Sermaye şirketlerinde, her ortağın kâra hak kazanması, sermayesini zarar riskine sokması yüzündendir. Nitekim, zarar riskini üslenmeden ortak olanın, bu şartı geçersiz sayılır. Hadiste şöyle buyrulmuştur: “Şirketlerde kârın paylaşılması, serbest sözleşme ile belirlenir, zarara katlanma ise sermaye oranlarına göre olur.” “Müslümanlar kendi aralarında belirledikleri şart- lara uymaları gerekir. Ancak haramı helal, helalı haram kılan şart bunun dışındadır.”

İslâm’da faizin meşru olmaması, sermaye sahi- binin riske katılmaması yüzündendir. İslâm zarar riskini sermaye üzerinde tutarak, İslâmî bankaların daha kârlı ve riskli alanlara rekabet şartları içinde yatırım yapmalarını, başka bir ifade ile ticaret yaparak gelir elde etmelerini hedeflemiştir.

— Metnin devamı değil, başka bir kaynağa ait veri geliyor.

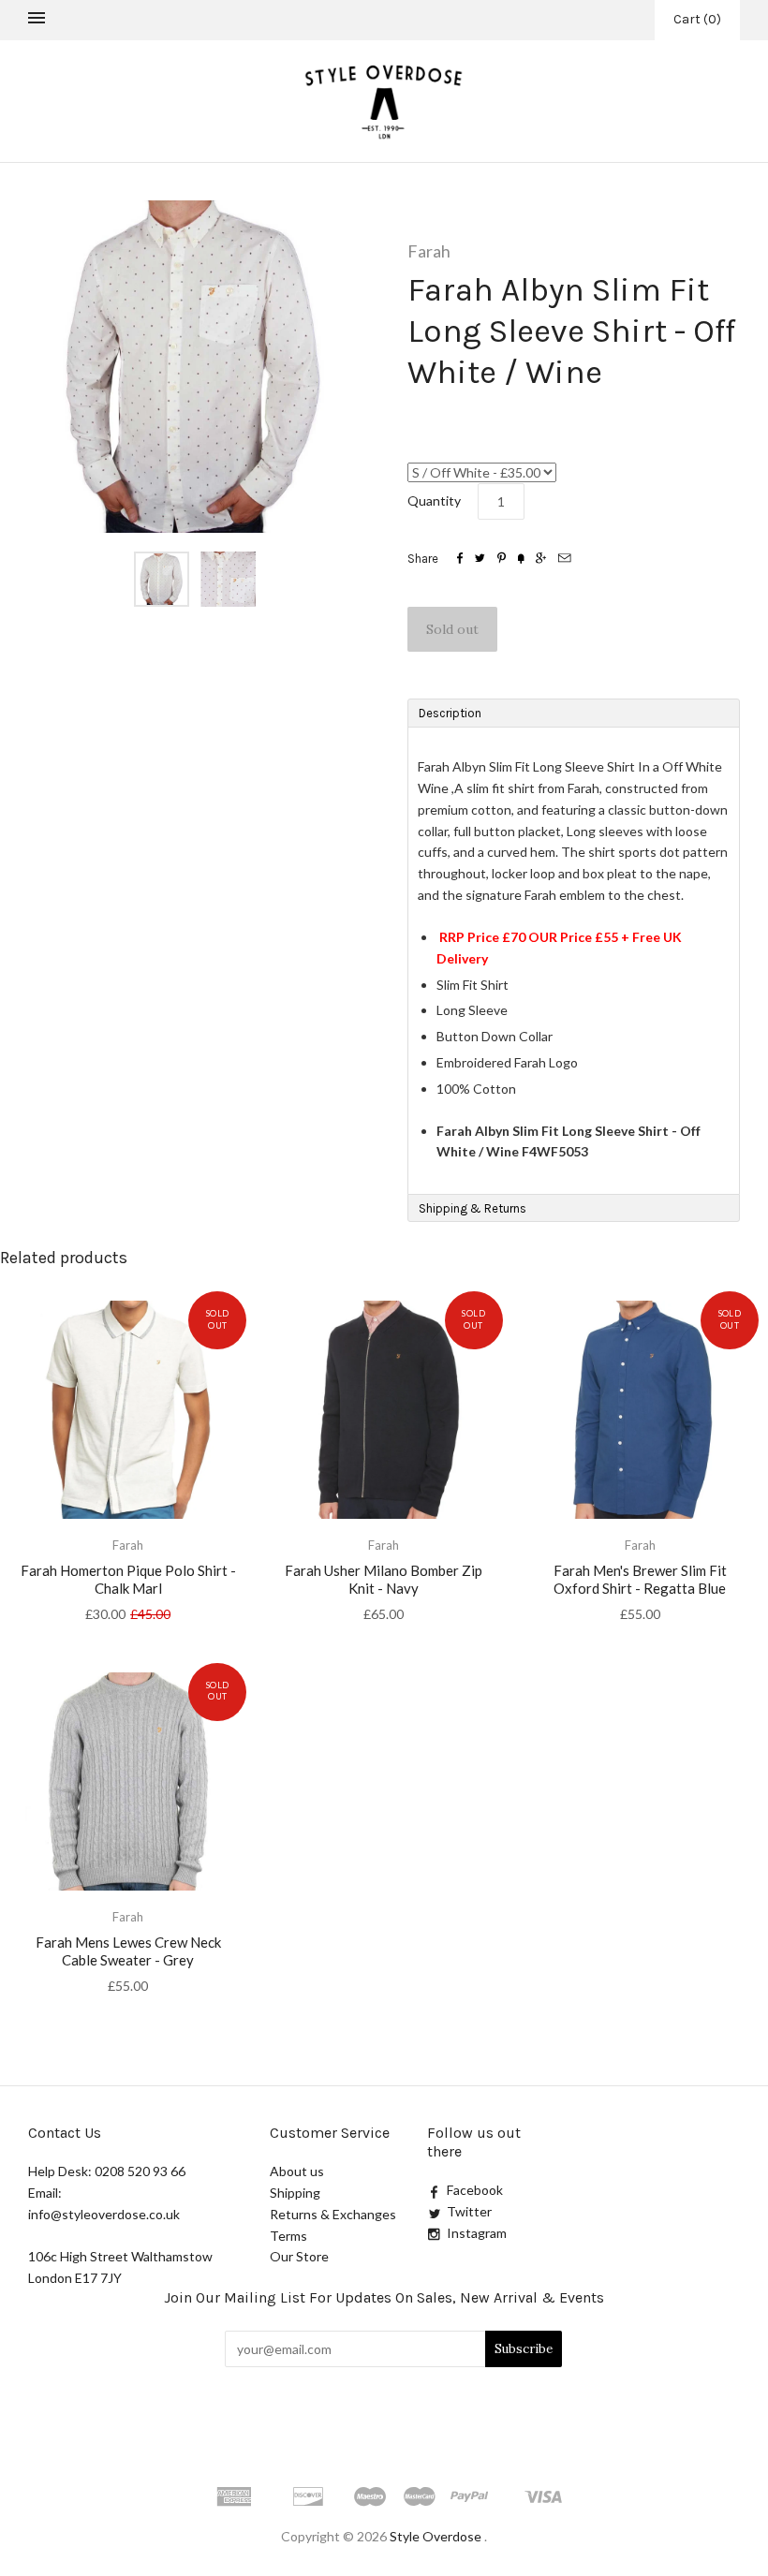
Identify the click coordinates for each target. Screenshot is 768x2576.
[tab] (573, 713)
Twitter (469, 2211)
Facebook (475, 2190)
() (697, 19)
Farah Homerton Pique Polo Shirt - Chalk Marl (128, 1579)
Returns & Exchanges (333, 2214)
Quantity (434, 500)
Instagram (477, 2233)
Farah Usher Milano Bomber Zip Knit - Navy (383, 1579)
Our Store (299, 2256)
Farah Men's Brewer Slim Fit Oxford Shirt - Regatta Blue (640, 1579)
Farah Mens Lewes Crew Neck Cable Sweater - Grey (128, 1951)
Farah (428, 251)
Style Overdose (437, 2536)
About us (297, 2171)
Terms (288, 2236)
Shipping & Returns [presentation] (472, 1208)
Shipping (295, 2193)
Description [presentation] (451, 713)
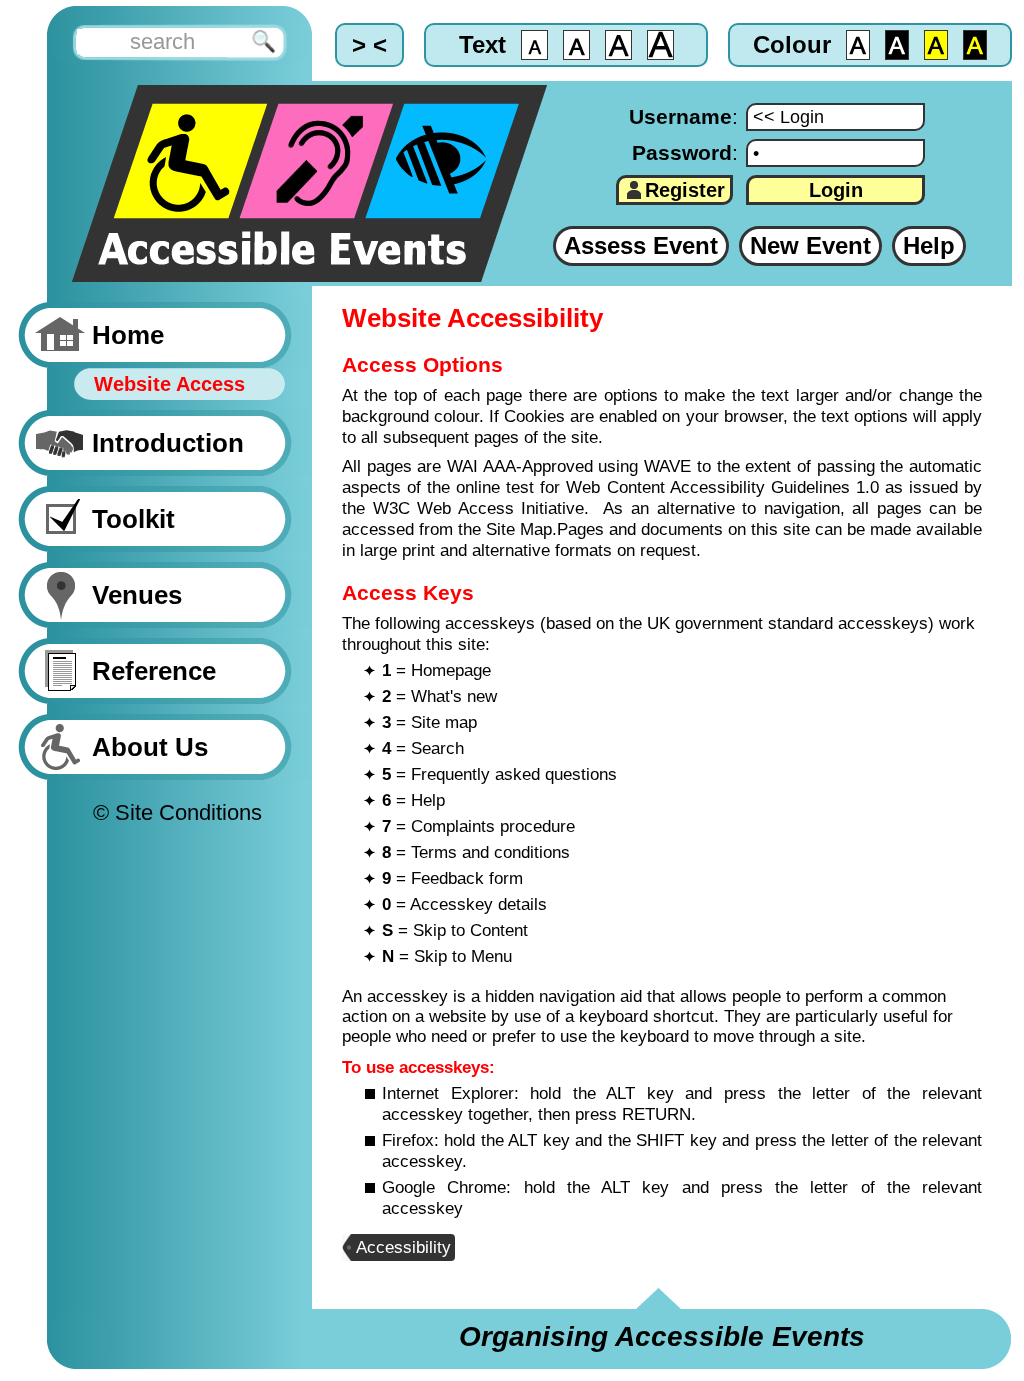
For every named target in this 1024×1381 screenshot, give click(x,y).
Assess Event (641, 245)
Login (836, 190)
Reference (154, 671)
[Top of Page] (535, 1294)
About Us (150, 747)
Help (929, 245)
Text (482, 44)
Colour (792, 44)
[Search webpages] (162, 46)
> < (369, 44)
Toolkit (133, 519)
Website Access (169, 384)
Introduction (168, 443)
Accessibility (403, 1247)
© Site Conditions (177, 812)
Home (128, 335)
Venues (137, 595)
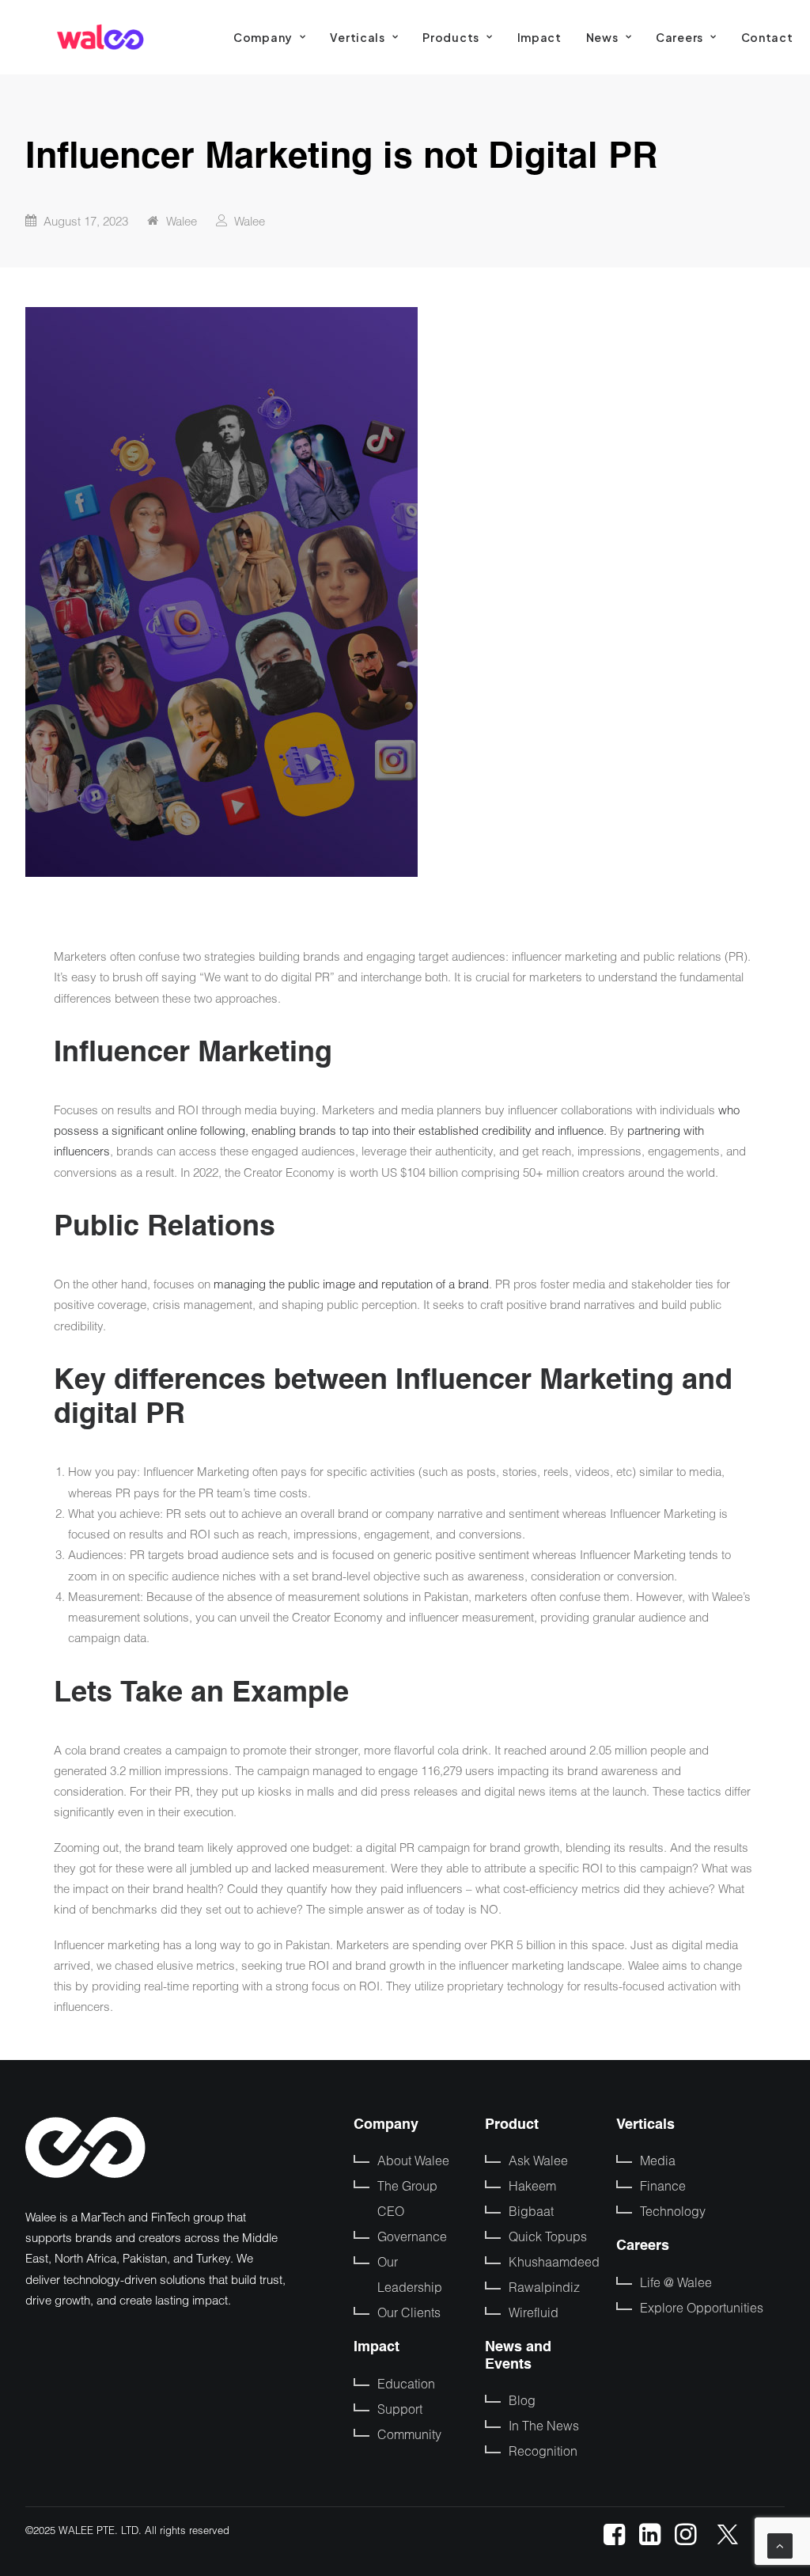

II) KÂR MİKTARI İÇİN BELLİ BİR SINIR  VAR MIDIR?

Âyet ve hadislerde ticaret ve kazançtan genel olarak söz edilmiş ve ekonomik hayatın belirli prensiplere göre, kendi tabii kuralları içinde yürümesi istenmiştir. Kârın da tabiî ve ahlâkî ölçüler içinde oluşması esas alınmıştır. Ancak serbest rekabet esasını korumak ve insanların temel ihtiyaçlarının istismarına engel olmak üzere de gerekli önlemler alınmıştır. Faizin, karaborsacılığın, yalan ve hilenin yasaklanması, karşılık-
sız kazanç yollarının kapatılması ve gerektiğinde narha başvurulması bunlar arasında sayılabilir.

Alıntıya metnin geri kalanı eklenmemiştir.